Take a proper class (large set) I, and let

   A = N (natural numbers)   or  A = Z/2Z (cyclic group of order 2)

Let  M = A^(I) = {f | f(i) = 0 except for finitely many i,  A = N }.

or   M = A^I = { all f, A = Z/2Z }.

For any (small) subset K c I, let M_K = A^(K) or A^K respectively. We
have a continuous surjective morphism M ---> M_K.

M_K is a (small) set with a continuous action of M.

Let E = \beta M.  E is a Giraud topos. M_K \in E.

(A = N is Johnstone example,  A = Z/2Z is Joyal's)

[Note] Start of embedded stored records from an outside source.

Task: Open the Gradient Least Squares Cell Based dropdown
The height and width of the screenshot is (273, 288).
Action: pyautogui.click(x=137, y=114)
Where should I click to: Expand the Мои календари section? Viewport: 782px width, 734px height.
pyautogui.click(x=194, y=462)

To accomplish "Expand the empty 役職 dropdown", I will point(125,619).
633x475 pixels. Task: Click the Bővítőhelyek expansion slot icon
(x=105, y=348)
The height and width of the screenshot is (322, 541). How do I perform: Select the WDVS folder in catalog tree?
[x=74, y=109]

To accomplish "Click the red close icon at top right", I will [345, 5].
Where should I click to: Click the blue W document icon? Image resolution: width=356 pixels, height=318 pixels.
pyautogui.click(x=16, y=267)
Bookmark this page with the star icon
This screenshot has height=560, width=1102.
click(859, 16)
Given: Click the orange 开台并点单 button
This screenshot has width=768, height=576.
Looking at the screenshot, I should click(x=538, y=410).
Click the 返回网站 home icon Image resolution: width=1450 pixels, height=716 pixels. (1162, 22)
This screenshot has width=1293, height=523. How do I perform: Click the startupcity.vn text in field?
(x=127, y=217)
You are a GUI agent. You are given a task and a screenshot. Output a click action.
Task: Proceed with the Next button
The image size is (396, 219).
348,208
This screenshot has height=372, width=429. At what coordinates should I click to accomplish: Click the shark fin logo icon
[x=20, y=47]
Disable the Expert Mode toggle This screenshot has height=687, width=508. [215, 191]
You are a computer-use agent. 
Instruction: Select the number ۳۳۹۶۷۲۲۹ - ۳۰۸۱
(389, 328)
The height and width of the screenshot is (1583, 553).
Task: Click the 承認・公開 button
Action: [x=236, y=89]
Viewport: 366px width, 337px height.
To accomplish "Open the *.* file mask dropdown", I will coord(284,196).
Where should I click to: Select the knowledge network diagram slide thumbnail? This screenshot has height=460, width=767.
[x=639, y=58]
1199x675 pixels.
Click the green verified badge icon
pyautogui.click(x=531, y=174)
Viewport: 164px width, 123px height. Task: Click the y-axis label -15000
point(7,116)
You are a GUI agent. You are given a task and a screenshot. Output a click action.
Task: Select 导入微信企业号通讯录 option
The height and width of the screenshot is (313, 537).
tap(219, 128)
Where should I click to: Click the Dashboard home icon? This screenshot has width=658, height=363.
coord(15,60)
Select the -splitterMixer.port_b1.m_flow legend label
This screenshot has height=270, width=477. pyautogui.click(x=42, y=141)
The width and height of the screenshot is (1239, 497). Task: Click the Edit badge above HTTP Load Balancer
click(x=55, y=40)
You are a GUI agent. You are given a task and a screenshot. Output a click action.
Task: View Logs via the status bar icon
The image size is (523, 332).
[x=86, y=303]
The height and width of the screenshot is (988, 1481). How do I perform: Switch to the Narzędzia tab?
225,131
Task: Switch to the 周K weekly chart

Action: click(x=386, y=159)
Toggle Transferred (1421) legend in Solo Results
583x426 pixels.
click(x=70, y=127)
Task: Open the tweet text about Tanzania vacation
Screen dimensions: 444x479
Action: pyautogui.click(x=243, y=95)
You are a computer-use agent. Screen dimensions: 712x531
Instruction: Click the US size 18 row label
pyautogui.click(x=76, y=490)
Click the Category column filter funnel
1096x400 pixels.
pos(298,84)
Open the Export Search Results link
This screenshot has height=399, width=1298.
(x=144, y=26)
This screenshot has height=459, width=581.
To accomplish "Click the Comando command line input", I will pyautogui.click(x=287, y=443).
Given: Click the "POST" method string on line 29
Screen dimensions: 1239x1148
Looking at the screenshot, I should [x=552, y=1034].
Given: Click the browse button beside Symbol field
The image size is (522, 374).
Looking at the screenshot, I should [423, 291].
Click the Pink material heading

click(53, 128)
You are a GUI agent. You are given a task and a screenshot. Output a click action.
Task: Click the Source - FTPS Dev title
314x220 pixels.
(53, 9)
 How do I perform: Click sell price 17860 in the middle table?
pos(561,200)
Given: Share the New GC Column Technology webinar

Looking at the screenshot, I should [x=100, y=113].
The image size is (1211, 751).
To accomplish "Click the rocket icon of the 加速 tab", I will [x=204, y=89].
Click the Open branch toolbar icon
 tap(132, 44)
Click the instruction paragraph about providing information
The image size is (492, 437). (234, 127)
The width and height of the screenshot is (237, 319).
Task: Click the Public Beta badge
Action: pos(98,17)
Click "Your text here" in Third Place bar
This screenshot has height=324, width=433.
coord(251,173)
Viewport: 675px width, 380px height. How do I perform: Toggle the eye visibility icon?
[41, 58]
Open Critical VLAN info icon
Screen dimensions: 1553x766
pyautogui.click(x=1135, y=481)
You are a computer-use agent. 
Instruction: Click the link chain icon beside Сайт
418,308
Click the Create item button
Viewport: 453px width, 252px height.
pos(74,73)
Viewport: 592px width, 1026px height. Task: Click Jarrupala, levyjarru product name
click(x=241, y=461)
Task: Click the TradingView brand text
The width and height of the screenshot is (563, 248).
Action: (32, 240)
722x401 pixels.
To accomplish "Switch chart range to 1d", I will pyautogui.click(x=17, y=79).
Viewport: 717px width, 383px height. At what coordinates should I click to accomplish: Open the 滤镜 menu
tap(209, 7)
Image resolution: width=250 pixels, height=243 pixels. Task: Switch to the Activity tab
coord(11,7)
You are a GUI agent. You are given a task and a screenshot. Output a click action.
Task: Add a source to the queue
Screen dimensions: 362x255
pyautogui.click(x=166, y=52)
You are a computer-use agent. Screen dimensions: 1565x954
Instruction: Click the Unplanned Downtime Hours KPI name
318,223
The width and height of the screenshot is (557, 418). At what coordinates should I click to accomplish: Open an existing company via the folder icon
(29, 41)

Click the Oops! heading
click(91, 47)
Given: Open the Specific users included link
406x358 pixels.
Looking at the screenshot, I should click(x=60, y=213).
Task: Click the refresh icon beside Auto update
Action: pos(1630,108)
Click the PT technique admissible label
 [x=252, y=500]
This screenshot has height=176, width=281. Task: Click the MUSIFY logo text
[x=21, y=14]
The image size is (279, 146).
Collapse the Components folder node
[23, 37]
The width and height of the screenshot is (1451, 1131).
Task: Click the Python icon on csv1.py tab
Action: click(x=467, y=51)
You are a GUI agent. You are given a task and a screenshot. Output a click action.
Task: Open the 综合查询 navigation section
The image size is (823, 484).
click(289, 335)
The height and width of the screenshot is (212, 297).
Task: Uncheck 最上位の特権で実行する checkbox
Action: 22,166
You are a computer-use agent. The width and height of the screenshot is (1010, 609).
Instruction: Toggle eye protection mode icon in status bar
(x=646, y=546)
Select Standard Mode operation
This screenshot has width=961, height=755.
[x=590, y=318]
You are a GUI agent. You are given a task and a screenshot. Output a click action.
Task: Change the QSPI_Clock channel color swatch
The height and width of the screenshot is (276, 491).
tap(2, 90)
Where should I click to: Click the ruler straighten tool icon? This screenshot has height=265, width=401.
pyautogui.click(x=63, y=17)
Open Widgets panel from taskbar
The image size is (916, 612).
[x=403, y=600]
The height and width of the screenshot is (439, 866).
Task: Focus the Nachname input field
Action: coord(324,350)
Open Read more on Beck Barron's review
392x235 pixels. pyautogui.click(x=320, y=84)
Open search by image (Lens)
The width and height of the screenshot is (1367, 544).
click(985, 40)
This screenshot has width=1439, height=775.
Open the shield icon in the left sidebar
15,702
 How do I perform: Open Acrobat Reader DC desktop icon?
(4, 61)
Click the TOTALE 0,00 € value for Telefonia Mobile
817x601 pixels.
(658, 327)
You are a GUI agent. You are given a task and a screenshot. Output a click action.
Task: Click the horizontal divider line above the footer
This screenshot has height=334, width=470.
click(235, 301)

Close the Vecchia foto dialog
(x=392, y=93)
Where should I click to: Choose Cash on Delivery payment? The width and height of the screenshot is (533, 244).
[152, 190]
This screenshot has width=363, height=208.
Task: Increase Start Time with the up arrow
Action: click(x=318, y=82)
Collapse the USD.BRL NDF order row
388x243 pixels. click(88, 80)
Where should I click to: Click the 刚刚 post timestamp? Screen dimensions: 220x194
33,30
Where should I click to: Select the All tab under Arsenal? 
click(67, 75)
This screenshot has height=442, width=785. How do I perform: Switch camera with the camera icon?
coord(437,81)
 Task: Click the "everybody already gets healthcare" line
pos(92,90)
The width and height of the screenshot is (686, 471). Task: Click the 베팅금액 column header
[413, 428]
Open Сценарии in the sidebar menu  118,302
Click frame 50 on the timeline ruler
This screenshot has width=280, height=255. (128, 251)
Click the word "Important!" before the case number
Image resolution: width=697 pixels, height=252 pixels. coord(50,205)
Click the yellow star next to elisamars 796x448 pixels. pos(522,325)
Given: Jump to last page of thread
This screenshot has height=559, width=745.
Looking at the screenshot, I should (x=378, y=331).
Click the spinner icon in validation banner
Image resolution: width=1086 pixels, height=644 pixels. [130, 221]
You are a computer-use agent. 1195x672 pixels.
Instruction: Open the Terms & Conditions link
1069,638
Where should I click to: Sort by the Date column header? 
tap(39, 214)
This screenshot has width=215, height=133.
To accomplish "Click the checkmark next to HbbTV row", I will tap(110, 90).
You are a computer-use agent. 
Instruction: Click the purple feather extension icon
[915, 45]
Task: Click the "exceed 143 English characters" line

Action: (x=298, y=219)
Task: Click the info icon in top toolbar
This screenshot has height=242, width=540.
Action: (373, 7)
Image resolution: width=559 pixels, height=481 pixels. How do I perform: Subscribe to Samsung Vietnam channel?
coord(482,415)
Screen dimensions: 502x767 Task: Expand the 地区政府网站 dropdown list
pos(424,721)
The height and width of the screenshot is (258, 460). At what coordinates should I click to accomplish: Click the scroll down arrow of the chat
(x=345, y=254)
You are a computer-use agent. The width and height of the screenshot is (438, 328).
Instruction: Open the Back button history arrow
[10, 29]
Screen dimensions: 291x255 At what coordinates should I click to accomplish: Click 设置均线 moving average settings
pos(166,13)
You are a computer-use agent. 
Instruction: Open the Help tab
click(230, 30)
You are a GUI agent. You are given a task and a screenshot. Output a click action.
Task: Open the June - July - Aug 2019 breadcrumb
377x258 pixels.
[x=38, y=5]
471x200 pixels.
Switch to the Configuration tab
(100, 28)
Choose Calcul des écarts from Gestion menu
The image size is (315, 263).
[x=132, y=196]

In Johnstone case M_K has at least K different subobjects, used to
disprove that E is an elementary topos (can not have a subobject
classifier).

In Joyal case, all these subobjects dissappear, M_K is connected, and
does not have any non trivial subobjects.

Joyal knows that in this case (i have not tried to prove it) E has a
subobject classifier, and it is an elementary topos.

However we still have all the M ---> M_K, in particular one for each
singleton {i} c I, used to disprove the axiom of stalk completion.

****************

For any K, M_K is a monoid (group in Joyal case), and for K c J, a
continuous surjective morphism M_J ---> M_K, thus a large strict
promonoid (or progroup), and we have a large pro-object of Grothendieck
topoi E_K = \beta M_K and connected transition morphisms. It is known
(Kennison, Tierney, Moerdijk) that in this case \beta commutes with the
inverse limits, denoted lM, lE respectively,

\beta lM = lE (provided the KTM result holds for large limits).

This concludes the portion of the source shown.